• [Page extract]

Signs of Skeletal Dysplasia During Pregnancy: A New Prenatal Test May Provide Answers

January 31, 2017

During the second trimester of pregnancy, most parents look forward to an ultrasound to get an early peek at their baby and find out whether they’ll be having a son or daughter. Although the parents are expecting positive feedback on how their pregnancy is progressing, sometimes the sonographer notices that the fetal long bones and ribs are significantly shorter than expected or the fetal head is larger; other concerns may arise as well.

What is Lethal Skeletal Dysplasia? We'll Talk About That

The identification of skeletal dysplasia symptoms creates a great worry for expectant parents, especially when they learn that some skeletal dysplasias are not compatible with long-term survival, says Chris Miller, a genetic counselor at ARUP Laboratories. More than 50 different skeletal dysplasias may present in the prenatal period. Prenatally, the only way to make a conclusive diagnosis is to identify the causative gene variant. Determining a diagnosis is necessary for accurate counseling regarding pregnancy prognosis and recurrence risk in future offspring.  Prenatal diagnosis commonly involves obtaining a small amount of amniotic fluid to analyze DNA in the fetal skin cells that have been sloughed off.  ARUP developed a 39 gene skeletal dysplasia panel targeted toward skeletal conditions that often manifest in the prenatal period to aid in the diagnosis and prognosis of such affected pregnancies.    

Two of the most common skeletal dysplasias identified prenatally are thanatophoric dysplasia (Greek for “death loving”) and osteogenesis imperfecta type II. Both are frequently lethal within days or months after delivery. One of the most common survivable types of skeletal dysplasia is achondroplasia, which occurs in approximately 1 in 25,000 births; individuals are of normal intelligence and may have a normal lifespan. However, skeletal dysplasia is a broad term that includes hundreds of conditions affecting bone and cartilage growth. Children born with a skeletal dysplasia may have differences in the size and shape of their legs, arms, trunk, or skull. All skeletal dysplasias combined have an incidence of about 1 in 5000 births. 

Informing Parents Allows for Planning and Coping

“While healthcare providers may venture educated guesses of the specific diagnosis based on the ultrasound findings, the genetic test developed by ARUP Laboratories often provides parents with some definitive answers,” says Miller. Parents want to know if their baby has a lethal condition or not. Should they continue with the pregnancy, even if the baby will not survive? What are the chances of it recurring in a future pregnancy? A diagnosis helps parents manage post-birth plans.  

The majority of babies born with a skeletal dysplasia have no family history of the disorder, even though it is caused by mutations in particular genes. Some skeletal dysplasias are commonly caused by a new mutation, not present in the parents, which occurred in the fetus in early pregnancy, while others are caused by the baby  inheriting two copies of the same defective gene, one from each parent. In those cases, the parents are silent carriers, and it is only when the baby inherits a double dose of the same mutated gene that the baby is affected with the condition.  

“We actually found that the cause was the result of a mutated gene that both parents carried. There is a one in four chance that it could happen in each of this couple’s subsequent pregnancies.”

Chris Miller
Genetic Counselor
 

This was the case recently involving a couple who gave birth to a stillborn baby and wanted to know why. “We actually found that the cause was the result of a mutated gene that both parents carried,” says Miller. “There is a one in four chance that it could happen in each of this couple’s subsequent pregnancies.” The couple should see a genetic counselor to understand their risks and understand all their options. Since they know the specific causative mutations, they could undergo preimplantation genetic diagnosis prior to future pregnancies, receive a prenatal diagnosis, or choose to adopt.

• [Directions]
A: According to the article on prenatal testing for skeletal dysplasia, what is the combined incidence of all skeletal dysplasias?
B: Reproduce the part of the skeletal dysplasia article that opens with the words containing "Two of the most" and closes with "in 5000 births.".
C: Write the text that would come after the final sentence of the article on prenatal testing for skeletal dysplasia.
The records are not needed for any of this work.

• [Provided data]
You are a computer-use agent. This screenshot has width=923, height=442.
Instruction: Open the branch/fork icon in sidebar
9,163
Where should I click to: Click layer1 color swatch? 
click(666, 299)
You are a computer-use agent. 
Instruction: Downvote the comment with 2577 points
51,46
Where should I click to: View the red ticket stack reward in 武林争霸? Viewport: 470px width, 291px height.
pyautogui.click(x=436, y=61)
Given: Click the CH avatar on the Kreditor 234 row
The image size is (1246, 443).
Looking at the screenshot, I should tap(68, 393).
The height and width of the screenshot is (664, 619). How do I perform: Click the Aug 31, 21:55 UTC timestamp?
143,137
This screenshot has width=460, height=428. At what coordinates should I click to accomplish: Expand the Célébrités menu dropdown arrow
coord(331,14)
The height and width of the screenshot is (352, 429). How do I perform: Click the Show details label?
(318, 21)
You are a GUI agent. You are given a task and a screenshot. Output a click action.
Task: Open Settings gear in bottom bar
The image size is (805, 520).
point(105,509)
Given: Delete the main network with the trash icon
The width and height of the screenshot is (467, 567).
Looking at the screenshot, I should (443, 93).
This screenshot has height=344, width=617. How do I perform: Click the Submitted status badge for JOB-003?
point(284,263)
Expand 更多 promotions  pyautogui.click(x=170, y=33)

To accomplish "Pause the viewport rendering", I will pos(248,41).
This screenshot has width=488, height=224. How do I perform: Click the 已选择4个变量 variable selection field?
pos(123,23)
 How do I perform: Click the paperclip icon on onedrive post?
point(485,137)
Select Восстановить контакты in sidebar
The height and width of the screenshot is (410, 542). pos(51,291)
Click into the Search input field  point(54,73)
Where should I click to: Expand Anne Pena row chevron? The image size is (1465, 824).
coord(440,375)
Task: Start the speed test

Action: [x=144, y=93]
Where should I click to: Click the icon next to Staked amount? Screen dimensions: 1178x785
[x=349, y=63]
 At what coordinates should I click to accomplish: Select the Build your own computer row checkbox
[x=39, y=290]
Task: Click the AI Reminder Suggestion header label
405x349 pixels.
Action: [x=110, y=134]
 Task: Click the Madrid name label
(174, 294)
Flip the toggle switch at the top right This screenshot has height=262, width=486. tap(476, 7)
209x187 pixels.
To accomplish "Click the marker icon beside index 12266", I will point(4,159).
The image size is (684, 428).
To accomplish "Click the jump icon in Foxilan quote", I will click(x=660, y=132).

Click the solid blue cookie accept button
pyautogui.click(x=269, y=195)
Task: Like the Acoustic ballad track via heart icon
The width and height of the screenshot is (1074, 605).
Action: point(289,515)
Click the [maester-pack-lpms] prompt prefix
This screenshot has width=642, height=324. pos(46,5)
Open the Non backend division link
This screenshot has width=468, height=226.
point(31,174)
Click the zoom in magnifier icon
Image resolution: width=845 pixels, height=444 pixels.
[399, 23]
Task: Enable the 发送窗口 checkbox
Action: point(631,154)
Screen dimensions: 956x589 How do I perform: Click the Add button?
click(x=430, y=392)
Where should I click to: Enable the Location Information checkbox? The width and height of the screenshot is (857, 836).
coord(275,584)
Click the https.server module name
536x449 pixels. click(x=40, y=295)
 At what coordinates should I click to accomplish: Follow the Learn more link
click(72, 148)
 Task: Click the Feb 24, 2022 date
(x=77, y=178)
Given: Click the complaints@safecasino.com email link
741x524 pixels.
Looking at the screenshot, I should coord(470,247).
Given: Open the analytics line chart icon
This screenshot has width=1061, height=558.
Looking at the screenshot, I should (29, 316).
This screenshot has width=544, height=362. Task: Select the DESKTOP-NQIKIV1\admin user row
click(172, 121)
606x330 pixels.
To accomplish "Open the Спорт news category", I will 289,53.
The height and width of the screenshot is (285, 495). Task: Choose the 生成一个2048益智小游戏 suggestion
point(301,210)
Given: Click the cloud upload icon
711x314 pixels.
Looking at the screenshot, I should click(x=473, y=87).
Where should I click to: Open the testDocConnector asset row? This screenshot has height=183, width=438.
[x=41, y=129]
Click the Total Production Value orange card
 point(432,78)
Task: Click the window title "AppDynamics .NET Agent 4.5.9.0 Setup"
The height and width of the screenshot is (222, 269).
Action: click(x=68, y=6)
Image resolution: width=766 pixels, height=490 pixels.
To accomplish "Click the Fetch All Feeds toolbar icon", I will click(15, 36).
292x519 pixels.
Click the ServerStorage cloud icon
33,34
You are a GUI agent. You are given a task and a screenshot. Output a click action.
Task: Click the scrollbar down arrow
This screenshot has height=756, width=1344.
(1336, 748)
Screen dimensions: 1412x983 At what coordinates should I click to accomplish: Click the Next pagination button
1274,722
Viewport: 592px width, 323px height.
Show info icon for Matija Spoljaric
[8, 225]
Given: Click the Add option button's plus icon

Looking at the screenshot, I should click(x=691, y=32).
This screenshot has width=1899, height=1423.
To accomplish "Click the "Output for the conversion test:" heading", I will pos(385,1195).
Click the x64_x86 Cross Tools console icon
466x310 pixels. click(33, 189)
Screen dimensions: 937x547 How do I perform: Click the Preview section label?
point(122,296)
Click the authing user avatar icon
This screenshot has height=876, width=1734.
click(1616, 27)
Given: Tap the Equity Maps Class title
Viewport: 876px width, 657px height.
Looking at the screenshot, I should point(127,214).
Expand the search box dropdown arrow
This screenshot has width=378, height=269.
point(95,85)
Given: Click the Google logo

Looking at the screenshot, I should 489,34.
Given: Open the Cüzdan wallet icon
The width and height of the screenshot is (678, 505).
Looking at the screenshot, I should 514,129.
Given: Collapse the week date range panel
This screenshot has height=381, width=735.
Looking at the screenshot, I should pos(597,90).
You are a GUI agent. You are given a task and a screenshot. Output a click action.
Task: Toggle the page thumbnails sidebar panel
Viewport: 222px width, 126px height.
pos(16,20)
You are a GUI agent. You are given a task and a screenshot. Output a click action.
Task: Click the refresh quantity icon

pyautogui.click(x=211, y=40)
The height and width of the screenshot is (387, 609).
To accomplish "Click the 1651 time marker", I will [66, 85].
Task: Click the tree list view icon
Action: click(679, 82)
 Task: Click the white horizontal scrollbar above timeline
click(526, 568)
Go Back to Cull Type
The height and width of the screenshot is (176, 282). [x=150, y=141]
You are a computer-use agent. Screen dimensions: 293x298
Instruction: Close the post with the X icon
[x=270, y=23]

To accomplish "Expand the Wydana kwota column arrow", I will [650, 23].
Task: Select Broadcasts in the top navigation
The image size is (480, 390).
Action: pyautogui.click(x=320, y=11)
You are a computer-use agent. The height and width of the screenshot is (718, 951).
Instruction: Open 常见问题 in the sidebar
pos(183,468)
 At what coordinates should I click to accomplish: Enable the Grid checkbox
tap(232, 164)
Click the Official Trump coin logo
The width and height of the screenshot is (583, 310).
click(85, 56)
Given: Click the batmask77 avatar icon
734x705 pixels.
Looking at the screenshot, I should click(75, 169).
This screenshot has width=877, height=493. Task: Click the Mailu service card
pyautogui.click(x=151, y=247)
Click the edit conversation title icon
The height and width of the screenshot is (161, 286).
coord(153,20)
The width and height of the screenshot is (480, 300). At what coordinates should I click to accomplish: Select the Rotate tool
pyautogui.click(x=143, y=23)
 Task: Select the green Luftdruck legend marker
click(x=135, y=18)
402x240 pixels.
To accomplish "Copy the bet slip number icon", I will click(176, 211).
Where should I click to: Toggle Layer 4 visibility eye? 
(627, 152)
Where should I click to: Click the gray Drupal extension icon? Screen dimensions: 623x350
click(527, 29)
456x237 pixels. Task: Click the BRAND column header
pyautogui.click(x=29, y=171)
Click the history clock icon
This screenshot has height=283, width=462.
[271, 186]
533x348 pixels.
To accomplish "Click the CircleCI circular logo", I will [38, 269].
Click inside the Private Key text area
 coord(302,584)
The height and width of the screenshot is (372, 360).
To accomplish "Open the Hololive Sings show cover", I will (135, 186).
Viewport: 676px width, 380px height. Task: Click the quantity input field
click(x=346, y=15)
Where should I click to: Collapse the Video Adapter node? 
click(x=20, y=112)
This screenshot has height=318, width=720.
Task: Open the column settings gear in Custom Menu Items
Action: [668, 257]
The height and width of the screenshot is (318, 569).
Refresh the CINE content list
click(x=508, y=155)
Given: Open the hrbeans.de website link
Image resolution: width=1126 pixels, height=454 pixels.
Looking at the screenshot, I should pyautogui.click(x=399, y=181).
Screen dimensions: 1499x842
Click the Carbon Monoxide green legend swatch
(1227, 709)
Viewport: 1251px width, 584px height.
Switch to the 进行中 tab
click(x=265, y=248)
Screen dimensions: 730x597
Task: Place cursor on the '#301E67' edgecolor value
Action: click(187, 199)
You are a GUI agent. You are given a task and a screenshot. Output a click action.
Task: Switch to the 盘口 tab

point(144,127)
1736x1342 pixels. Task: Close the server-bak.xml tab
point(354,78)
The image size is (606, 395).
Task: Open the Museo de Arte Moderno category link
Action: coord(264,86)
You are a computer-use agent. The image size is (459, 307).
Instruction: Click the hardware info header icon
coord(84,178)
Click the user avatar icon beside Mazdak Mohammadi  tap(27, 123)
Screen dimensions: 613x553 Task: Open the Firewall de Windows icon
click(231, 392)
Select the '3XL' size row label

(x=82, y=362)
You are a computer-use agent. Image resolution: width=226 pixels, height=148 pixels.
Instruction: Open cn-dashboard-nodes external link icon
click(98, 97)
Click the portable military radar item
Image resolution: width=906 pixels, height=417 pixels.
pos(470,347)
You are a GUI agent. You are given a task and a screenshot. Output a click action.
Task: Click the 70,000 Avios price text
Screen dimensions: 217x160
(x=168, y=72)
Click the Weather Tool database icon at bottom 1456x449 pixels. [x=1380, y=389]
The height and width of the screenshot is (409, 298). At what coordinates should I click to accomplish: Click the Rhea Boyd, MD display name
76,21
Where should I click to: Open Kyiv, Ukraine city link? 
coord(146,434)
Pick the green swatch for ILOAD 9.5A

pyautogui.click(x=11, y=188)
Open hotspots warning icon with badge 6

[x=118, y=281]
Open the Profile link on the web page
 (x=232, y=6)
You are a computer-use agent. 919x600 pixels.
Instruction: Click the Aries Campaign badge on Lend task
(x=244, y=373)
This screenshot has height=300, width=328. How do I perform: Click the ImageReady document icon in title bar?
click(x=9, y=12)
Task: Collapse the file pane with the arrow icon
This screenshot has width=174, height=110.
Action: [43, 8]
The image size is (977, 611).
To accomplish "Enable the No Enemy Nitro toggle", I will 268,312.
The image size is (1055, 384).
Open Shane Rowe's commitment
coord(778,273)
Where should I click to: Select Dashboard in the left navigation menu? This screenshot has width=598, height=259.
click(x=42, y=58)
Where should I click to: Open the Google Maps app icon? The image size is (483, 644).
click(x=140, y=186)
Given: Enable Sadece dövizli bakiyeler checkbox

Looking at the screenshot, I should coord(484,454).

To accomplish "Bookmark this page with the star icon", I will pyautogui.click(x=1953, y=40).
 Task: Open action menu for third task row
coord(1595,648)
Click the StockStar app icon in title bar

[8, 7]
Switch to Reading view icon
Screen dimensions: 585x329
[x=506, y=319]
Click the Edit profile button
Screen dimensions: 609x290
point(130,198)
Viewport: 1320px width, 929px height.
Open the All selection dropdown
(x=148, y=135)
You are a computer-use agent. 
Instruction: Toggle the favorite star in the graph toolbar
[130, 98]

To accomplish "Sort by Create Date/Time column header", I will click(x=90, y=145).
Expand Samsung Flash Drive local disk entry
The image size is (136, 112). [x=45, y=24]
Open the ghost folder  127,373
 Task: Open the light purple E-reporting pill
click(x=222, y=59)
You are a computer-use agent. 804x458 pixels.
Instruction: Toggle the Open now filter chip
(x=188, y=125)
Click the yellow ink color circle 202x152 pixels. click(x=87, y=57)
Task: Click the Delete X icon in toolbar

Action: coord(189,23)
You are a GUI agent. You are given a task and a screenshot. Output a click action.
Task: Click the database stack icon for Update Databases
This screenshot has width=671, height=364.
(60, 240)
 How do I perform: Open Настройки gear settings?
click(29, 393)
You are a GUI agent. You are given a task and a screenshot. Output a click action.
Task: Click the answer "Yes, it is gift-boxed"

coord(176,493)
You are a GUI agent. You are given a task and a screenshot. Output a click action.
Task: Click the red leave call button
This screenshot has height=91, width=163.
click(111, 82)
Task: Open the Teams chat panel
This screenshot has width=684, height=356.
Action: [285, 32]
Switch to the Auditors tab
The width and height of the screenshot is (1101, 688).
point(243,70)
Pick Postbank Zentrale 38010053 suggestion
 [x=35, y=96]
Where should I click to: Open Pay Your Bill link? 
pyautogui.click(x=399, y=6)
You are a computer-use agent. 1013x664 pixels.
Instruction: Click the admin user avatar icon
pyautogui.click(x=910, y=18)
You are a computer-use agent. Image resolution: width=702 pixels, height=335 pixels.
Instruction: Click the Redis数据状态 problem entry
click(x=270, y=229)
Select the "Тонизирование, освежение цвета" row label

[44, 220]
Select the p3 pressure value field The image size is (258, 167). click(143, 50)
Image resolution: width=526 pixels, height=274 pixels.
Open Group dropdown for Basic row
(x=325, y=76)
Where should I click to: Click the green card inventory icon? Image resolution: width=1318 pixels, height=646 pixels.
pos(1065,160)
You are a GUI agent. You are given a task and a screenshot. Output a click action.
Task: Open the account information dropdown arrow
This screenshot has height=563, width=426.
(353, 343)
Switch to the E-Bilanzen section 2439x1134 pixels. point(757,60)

• [Exercise responses]
A: About 1 in 5000 births.

B:
Two of the most common skeletal dysplasias identified prenatally are thanatophoric dysplasia (Greek for “death loving”) and osteogenesis imperfecta type II. Both are frequently lethal within days or months after delivery. One of the most common survivable types of skeletal dysplasia is achondroplasia, which occurs in approximately 1 in 25,000 births; individuals are of normal intelligence and may have a normal lifespan. However, skeletal dysplasia is a broad term that includes hundreds of conditions affecting bone and cartilage growth. Children born with a skeletal dysplasia may have differences in the size and shape of their legs, arms, trunk, or skull. All skeletal dysplasias combined have an incidence of about 1 in 5000 births.

C:
Increasing demand for providing an accurate diagnosis for pregnancies affected with a skeletal dysplasia prompted ARUP’s genetic experts to develop the skeletal dysplasia panel last year. “We focused on this group of abnormalities and the genes involved for skeletal dysplasias that can be identified by ultrasound in a fetus,” says Elaine Lyon, PhD, medical director of Molecular Genetics/Genomics. “The less serious types don’t show up on a prenatal ultrasound because symptoms present later in childhood.”

What’s Unique About This Test?

Prior to this panel, ARUP tested for one skeletal dysplasia disorder after another using individual tests, which is expensive and time consuming. Traditionally, this was how laboratories offered testing. “Because prenatally you often miss clues that would lead you to test for a specific skeletal dysplasia, the old approach was frustrating,” explains Miller. Testing for the most common conditions could still leave physicians and parents without a diagnosis. This meant anxious parents had to wait until delivery to get a diagnosis from X-rays,  physical exam, autopsy (if the baby died), and a medical genetics consult.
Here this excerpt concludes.